__ACTIVITY__
Return the entire listing, character for character.
'''
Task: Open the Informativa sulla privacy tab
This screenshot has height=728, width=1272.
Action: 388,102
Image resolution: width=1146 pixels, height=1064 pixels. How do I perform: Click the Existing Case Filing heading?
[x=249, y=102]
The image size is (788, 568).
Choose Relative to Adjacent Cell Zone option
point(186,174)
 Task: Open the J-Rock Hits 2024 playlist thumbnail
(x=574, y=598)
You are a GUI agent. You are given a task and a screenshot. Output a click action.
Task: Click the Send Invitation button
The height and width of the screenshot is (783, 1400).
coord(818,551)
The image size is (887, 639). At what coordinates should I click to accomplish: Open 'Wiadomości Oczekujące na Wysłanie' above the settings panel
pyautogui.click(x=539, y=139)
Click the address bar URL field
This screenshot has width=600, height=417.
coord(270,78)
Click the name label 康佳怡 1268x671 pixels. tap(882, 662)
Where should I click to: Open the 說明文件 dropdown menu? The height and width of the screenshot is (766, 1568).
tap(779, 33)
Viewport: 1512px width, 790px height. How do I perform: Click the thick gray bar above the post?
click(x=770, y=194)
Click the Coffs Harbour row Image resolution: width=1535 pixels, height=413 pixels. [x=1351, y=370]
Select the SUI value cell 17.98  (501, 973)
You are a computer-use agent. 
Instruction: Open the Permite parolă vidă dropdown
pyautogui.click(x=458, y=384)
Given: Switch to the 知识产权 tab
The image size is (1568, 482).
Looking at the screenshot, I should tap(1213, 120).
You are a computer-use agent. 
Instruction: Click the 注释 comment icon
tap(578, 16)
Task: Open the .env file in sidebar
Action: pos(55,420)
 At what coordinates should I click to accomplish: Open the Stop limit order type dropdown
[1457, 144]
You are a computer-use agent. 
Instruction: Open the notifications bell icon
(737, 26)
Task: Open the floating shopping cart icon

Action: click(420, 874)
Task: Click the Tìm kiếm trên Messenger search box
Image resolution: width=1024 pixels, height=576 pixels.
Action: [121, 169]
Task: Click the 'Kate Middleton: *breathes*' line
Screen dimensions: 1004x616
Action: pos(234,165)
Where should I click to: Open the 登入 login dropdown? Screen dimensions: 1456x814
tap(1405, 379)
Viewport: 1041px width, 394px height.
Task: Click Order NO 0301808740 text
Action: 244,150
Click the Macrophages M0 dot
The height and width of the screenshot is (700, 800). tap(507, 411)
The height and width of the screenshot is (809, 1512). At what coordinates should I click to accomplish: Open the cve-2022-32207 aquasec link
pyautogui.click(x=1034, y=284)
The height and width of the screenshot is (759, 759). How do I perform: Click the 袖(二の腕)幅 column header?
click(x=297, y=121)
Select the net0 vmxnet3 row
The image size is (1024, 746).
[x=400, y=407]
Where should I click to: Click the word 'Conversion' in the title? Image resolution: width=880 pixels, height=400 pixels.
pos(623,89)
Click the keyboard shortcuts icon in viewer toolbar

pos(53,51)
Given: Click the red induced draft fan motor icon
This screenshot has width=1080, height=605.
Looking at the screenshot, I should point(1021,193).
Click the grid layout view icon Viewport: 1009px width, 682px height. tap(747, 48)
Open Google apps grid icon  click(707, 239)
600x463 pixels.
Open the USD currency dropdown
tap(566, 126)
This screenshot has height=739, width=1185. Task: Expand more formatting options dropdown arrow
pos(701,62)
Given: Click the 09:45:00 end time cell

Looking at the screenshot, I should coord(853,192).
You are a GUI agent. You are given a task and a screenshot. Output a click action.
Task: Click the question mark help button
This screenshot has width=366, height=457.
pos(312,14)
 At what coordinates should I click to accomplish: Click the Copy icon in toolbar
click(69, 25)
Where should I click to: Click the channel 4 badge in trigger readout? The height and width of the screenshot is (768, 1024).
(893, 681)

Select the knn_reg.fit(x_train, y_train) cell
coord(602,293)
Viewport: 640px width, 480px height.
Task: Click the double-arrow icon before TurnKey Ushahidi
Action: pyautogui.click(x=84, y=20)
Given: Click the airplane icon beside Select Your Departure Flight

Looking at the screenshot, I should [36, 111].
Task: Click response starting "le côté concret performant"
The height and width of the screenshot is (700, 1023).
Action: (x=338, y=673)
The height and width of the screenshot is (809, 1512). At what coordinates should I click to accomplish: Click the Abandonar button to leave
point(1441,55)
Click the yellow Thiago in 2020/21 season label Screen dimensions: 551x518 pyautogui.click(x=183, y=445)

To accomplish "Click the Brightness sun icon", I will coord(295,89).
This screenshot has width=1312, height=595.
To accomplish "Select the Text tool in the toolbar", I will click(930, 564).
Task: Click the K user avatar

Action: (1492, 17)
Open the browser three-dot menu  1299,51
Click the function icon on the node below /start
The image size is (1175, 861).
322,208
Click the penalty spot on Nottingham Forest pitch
'''
__TASK ANSWER__
Task: Open the Informativa sulla privacy tab
This screenshot has height=728, width=1272.
Action: 388,102
Image resolution: width=1146 pixels, height=1064 pixels. How do I perform: Click the Existing Case Filing heading?
[x=249, y=102]
The image size is (788, 568).
Choose Relative to Adjacent Cell Zone option
point(186,174)
 Task: Open the J-Rock Hits 2024 playlist thumbnail
(x=574, y=598)
You are a GUI agent. You are given a task and a screenshot. Output a click action.
Task: Click the Send Invitation button
The height and width of the screenshot is (783, 1400).
coord(818,551)
The image size is (887, 639). At what coordinates should I click to accomplish: Open 'Wiadomości Oczekujące na Wysłanie' above the settings panel
pyautogui.click(x=539, y=139)
Click the address bar URL field
This screenshot has width=600, height=417.
coord(270,78)
Click the name label 康佳怡 1268x671 pixels. tap(882, 662)
Where should I click to: Open the 說明文件 dropdown menu? The height and width of the screenshot is (766, 1568).
tap(779, 33)
Viewport: 1512px width, 790px height. How do I perform: Click the thick gray bar above the post?
click(x=770, y=194)
Click the Coffs Harbour row Image resolution: width=1535 pixels, height=413 pixels. [x=1351, y=370]
Select the SUI value cell 17.98  (501, 973)
You are a computer-use agent. 
Instruction: Open the Permite parolă vidă dropdown
pyautogui.click(x=458, y=384)
Given: Switch to the 知识产权 tab
The image size is (1568, 482).
Looking at the screenshot, I should tap(1213, 120).
You are a computer-use agent. 
Instruction: Click the 注释 comment icon
tap(578, 16)
Task: Open the .env file in sidebar
Action: pos(55,420)
 At what coordinates should I click to accomplish: Open the Stop limit order type dropdown
[1457, 144]
You are a computer-use agent. 
Instruction: Open the notifications bell icon
(737, 26)
Task: Open the floating shopping cart icon

Action: click(420, 874)
Task: Click the Tìm kiếm trên Messenger search box
Image resolution: width=1024 pixels, height=576 pixels.
Action: [121, 169]
Task: Click the 'Kate Middleton: *breathes*' line
Screen dimensions: 1004x616
Action: pos(234,165)
Where should I click to: Open the 登入 login dropdown? Screen dimensions: 1456x814
tap(1405, 379)
Viewport: 1041px width, 394px height.
Task: Click Order NO 0301808740 text
Action: 244,150
Click the Macrophages M0 dot
The height and width of the screenshot is (700, 800). tap(507, 411)
The height and width of the screenshot is (809, 1512). At what coordinates should I click to accomplish: Open the cve-2022-32207 aquasec link
pyautogui.click(x=1034, y=284)
The height and width of the screenshot is (759, 759). How do I perform: Click the 袖(二の腕)幅 column header?
click(x=297, y=121)
Select the net0 vmxnet3 row
The image size is (1024, 746).
[x=400, y=407]
Where should I click to: Click the word 'Conversion' in the title? Image resolution: width=880 pixels, height=400 pixels.
pos(623,89)
Click the keyboard shortcuts icon in viewer toolbar

pos(53,51)
Given: Click the red induced draft fan motor icon
This screenshot has width=1080, height=605.
Looking at the screenshot, I should point(1021,193).
Click the grid layout view icon Viewport: 1009px width, 682px height. tap(747, 48)
Open Google apps grid icon  click(707, 239)
600x463 pixels.
Open the USD currency dropdown
tap(566, 126)
This screenshot has height=739, width=1185. Task: Expand more formatting options dropdown arrow
pos(701,62)
Given: Click the 09:45:00 end time cell

Looking at the screenshot, I should coord(853,192).
You are a GUI agent. You are given a task and a screenshot. Output a click action.
Task: Click the question mark help button
This screenshot has width=366, height=457.
pos(312,14)
 At what coordinates should I click to accomplish: Click the Copy icon in toolbar
click(69, 25)
Where should I click to: Click the channel 4 badge in trigger readout? The height and width of the screenshot is (768, 1024).
(893, 681)

Select the knn_reg.fit(x_train, y_train) cell
coord(602,293)
Viewport: 640px width, 480px height.
Task: Click the double-arrow icon before TurnKey Ushahidi
Action: pyautogui.click(x=84, y=20)
Given: Click the airplane icon beside Select Your Departure Flight

Looking at the screenshot, I should [36, 111].
Task: Click response starting "le côté concret performant"
The height and width of the screenshot is (700, 1023).
Action: (x=338, y=673)
The height and width of the screenshot is (809, 1512). At what coordinates should I click to accomplish: Click the Abandonar button to leave
point(1441,55)
Click the yellow Thiago in 2020/21 season label Screen dimensions: 551x518 pyautogui.click(x=183, y=445)

To accomplish "Click the Brightness sun icon", I will coord(295,89).
This screenshot has width=1312, height=595.
To accomplish "Select the Text tool in the toolbar", I will click(930, 564).
Task: Click the K user avatar

Action: (1492, 17)
Open the browser three-dot menu  1299,51
Click the function icon on the node below /start
The image size is (1175, 861).
322,208
Click the penalty spot on Nottingham Forest pitch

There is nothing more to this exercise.